_WORK REQUIRED_: All lines below between the line with "The image size is (791, 611)." and the line with "the 검색 search", including both, must be copied exactly, and the pictures must be omitted.

_MATERIAL TO PROCESS_:
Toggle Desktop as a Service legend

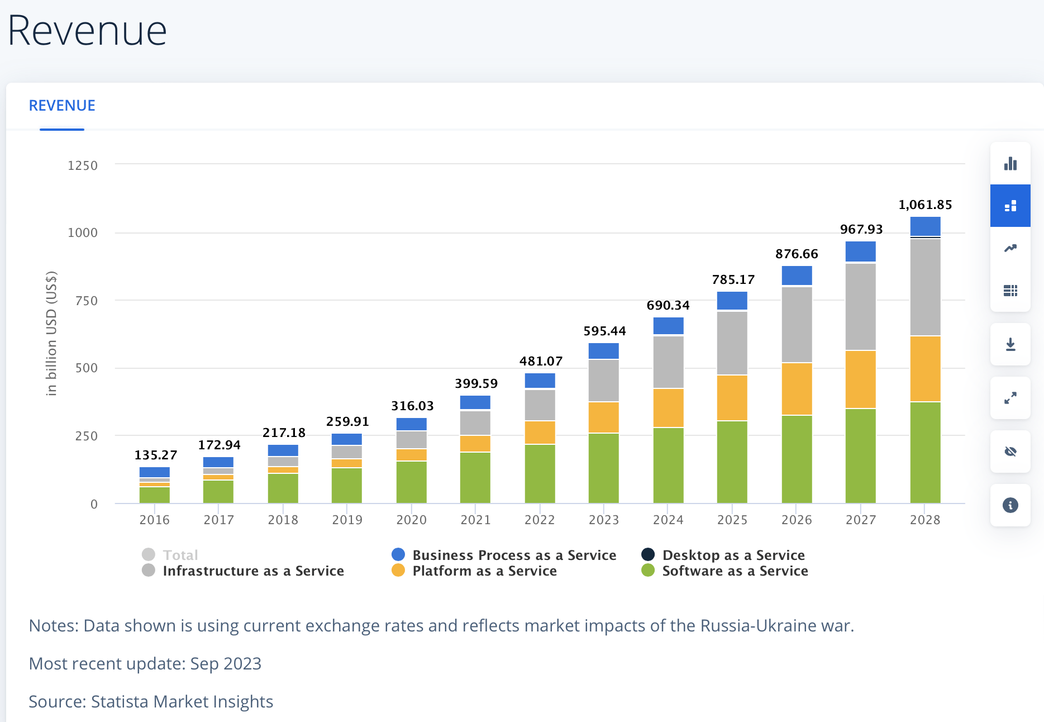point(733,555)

...

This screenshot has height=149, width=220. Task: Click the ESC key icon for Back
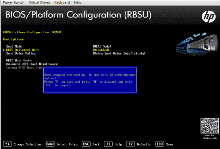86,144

--

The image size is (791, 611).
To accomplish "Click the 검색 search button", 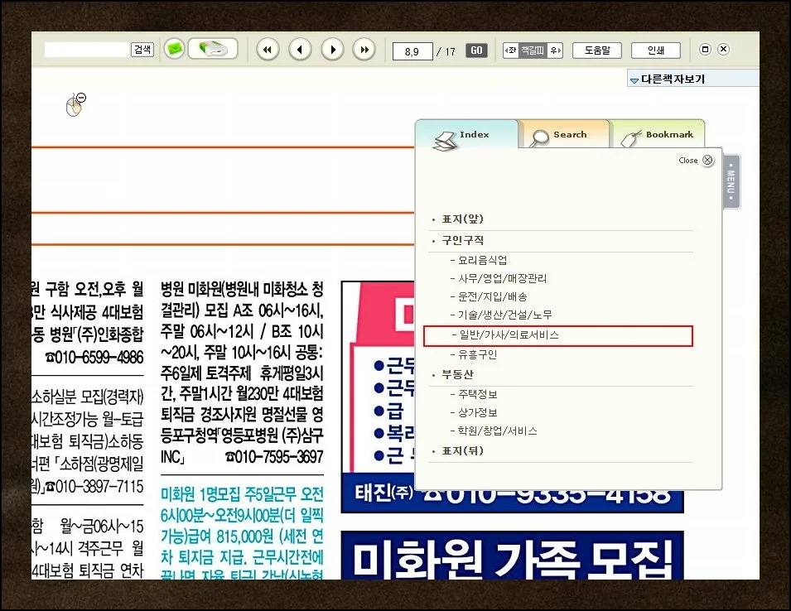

_REPLY TO THE EXERCISE_:
The image size is (791, 611).
To accomplish "Click the 검색 search button", 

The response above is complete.